- _What is expected_: A word-for-word transcription of the data below is required.

- _Recorded information_:
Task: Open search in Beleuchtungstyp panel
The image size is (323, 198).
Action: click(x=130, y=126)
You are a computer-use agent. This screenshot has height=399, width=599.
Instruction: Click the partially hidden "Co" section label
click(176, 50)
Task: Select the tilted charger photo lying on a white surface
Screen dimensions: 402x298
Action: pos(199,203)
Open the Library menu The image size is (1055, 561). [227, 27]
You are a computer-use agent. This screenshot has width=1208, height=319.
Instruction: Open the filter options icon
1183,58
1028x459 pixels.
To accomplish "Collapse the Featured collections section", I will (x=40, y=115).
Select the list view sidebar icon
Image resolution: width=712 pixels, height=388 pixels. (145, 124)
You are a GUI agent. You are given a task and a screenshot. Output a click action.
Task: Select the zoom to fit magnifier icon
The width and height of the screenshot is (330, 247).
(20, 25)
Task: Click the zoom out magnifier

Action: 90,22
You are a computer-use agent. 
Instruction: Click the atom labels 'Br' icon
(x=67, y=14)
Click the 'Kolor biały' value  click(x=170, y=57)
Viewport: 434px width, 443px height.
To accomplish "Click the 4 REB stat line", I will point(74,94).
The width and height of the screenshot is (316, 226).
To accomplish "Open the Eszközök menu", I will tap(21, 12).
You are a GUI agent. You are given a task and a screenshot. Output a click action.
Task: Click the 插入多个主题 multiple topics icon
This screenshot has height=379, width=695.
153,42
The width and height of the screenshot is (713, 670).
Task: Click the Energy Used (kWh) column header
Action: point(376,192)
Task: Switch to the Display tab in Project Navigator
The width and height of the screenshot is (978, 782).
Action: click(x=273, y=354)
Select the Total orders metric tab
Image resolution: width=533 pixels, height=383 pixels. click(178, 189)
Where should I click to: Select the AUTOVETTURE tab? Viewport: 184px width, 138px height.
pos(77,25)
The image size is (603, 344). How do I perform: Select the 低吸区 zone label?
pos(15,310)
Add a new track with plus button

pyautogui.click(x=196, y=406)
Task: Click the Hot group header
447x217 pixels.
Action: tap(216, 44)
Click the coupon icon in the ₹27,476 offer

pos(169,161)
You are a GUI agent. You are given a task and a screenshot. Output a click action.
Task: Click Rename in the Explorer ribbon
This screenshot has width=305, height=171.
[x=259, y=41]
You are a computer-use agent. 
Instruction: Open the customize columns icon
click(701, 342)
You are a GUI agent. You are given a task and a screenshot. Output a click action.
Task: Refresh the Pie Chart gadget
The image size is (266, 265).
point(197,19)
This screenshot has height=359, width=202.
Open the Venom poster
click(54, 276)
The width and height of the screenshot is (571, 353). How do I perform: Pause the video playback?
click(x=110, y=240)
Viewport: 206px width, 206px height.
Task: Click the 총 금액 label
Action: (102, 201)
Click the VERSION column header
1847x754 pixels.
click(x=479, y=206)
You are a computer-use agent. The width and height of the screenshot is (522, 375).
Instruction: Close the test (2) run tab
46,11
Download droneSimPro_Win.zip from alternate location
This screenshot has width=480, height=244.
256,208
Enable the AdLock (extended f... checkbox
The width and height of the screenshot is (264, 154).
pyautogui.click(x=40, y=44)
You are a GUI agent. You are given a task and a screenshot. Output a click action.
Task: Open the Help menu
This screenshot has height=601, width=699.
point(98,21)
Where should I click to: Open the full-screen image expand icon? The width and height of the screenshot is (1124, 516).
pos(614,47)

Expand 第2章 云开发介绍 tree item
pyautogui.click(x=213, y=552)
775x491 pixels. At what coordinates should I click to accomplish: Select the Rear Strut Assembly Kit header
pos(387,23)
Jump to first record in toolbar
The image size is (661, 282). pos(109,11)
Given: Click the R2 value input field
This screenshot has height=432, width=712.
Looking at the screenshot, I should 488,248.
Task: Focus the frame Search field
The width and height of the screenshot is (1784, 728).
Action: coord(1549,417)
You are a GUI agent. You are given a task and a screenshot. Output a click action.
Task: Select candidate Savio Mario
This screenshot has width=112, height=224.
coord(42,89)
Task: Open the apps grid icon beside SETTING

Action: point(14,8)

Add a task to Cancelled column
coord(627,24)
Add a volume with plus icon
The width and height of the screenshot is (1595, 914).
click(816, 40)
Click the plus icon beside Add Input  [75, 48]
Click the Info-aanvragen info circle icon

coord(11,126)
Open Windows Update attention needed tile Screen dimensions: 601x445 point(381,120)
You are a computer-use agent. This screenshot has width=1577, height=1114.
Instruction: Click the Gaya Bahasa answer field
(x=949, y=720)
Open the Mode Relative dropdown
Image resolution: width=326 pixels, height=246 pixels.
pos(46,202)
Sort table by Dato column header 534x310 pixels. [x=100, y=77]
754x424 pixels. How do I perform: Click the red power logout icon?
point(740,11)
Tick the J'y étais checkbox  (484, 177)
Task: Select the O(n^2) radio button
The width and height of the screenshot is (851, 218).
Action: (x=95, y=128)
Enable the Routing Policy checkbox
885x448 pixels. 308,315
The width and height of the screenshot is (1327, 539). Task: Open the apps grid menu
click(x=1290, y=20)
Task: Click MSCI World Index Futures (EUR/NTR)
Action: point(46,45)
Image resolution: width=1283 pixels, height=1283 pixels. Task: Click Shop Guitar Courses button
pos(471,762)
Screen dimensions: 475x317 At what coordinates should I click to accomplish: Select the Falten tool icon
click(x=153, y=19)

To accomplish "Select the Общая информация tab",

- _Answer box_:
Task: Open search in Beleuchtungstyp panel
The image size is (323, 198).
Action: click(x=130, y=126)
You are a computer-use agent. This screenshot has height=399, width=599.
Instruction: Click the partially hidden "Co" section label
click(176, 50)
Task: Select the tilted charger photo lying on a white surface
Screen dimensions: 402x298
Action: pos(199,203)
Open the Library menu The image size is (1055, 561). [227, 27]
You are a computer-use agent. This screenshot has width=1208, height=319.
Instruction: Open the filter options icon
1183,58
1028x459 pixels.
To accomplish "Collapse the Featured collections section", I will (x=40, y=115).
Select the list view sidebar icon
Image resolution: width=712 pixels, height=388 pixels. (145, 124)
You are a GUI agent. You are given a task and a screenshot. Output a click action.
Task: Select the zoom to fit magnifier icon
The width and height of the screenshot is (330, 247).
(20, 25)
Task: Click the zoom out magnifier

Action: 90,22
You are a computer-use agent. 
Instruction: Click the atom labels 'Br' icon
(x=67, y=14)
Click the 'Kolor biały' value  click(x=170, y=57)
Viewport: 434px width, 443px height.
To accomplish "Click the 4 REB stat line", I will point(74,94).
The width and height of the screenshot is (316, 226).
To accomplish "Open the Eszközök menu", I will tap(21, 12).
You are a GUI agent. You are given a task and a screenshot. Output a click action.
Task: Click the 插入多个主题 multiple topics icon
This screenshot has height=379, width=695.
153,42
The width and height of the screenshot is (713, 670).
Task: Click the Energy Used (kWh) column header
Action: point(376,192)
Task: Switch to the Display tab in Project Navigator
The width and height of the screenshot is (978, 782).
Action: click(x=273, y=354)
Select the Total orders metric tab
Image resolution: width=533 pixels, height=383 pixels. click(178, 189)
Where should I click to: Select the AUTOVETTURE tab? Viewport: 184px width, 138px height.
pos(77,25)
The image size is (603, 344). How do I perform: Select the 低吸区 zone label?
pos(15,310)
Add a new track with plus button

pyautogui.click(x=196, y=406)
Task: Click the Hot group header
447x217 pixels.
Action: tap(216, 44)
Click the coupon icon in the ₹27,476 offer

pos(169,161)
You are a GUI agent. You are given a task and a screenshot. Output a click action.
Task: Click Rename in the Explorer ribbon
This screenshot has width=305, height=171.
[x=259, y=41]
You are a computer-use agent. 
Instruction: Open the customize columns icon
click(701, 342)
You are a GUI agent. You are given a task and a screenshot. Output a click action.
Task: Refresh the Pie Chart gadget
The image size is (266, 265).
point(197,19)
This screenshot has height=359, width=202.
Open the Venom poster
click(54, 276)
The width and height of the screenshot is (571, 353). How do I perform: Pause the video playback?
click(x=110, y=240)
Viewport: 206px width, 206px height.
Task: Click the 총 금액 label
Action: (102, 201)
Click the VERSION column header
1847x754 pixels.
click(x=479, y=206)
You are a computer-use agent. The width and height of the screenshot is (522, 375).
Instruction: Close the test (2) run tab
46,11
Download droneSimPro_Win.zip from alternate location
This screenshot has width=480, height=244.
256,208
Enable the AdLock (extended f... checkbox
The width and height of the screenshot is (264, 154).
pyautogui.click(x=40, y=44)
You are a GUI agent. You are given a task and a screenshot. Output a click action.
Task: Open the Help menu
This screenshot has height=601, width=699.
point(98,21)
Where should I click to: Open the full-screen image expand icon? The width and height of the screenshot is (1124, 516).
pos(614,47)

Expand 第2章 云开发介绍 tree item
pyautogui.click(x=213, y=552)
775x491 pixels. At what coordinates should I click to accomplish: Select the Rear Strut Assembly Kit header
pos(387,23)
Jump to first record in toolbar
The image size is (661, 282). pos(109,11)
Given: Click the R2 value input field
This screenshot has height=432, width=712.
Looking at the screenshot, I should 488,248.
Task: Focus the frame Search field
The width and height of the screenshot is (1784, 728).
Action: coord(1549,417)
You are a GUI agent. You are given a task and a screenshot. Output a click action.
Task: Select candidate Savio Mario
This screenshot has width=112, height=224.
coord(42,89)
Task: Open the apps grid icon beside SETTING

Action: point(14,8)

Add a task to Cancelled column
coord(627,24)
Add a volume with plus icon
The width and height of the screenshot is (1595, 914).
click(816, 40)
Click the plus icon beside Add Input  [75, 48]
Click the Info-aanvragen info circle icon

coord(11,126)
Open Windows Update attention needed tile Screen dimensions: 601x445 point(381,120)
You are a computer-use agent. This screenshot has width=1577, height=1114.
Instruction: Click the Gaya Bahasa answer field
(x=949, y=720)
Open the Mode Relative dropdown
Image resolution: width=326 pixels, height=246 pixels.
pos(46,202)
Sort table by Dato column header 534x310 pixels. [x=100, y=77]
754x424 pixels. How do I perform: Click the red power logout icon?
point(740,11)
Tick the J'y étais checkbox  (484, 177)
Task: Select the O(n^2) radio button
The width and height of the screenshot is (851, 218).
Action: (x=95, y=128)
Enable the Routing Policy checkbox
885x448 pixels. 308,315
The width and height of the screenshot is (1327, 539). Task: Open the apps grid menu
click(x=1290, y=20)
Task: Click MSCI World Index Futures (EUR/NTR)
Action: point(46,45)
Image resolution: width=1283 pixels, height=1283 pixels. Task: Click Shop Guitar Courses button
pos(471,762)
Screen dimensions: 475x317 At what coordinates should I click to accomplish: Select the Falten tool icon
click(x=153, y=19)

To accomplish "Select the Общая информация tab",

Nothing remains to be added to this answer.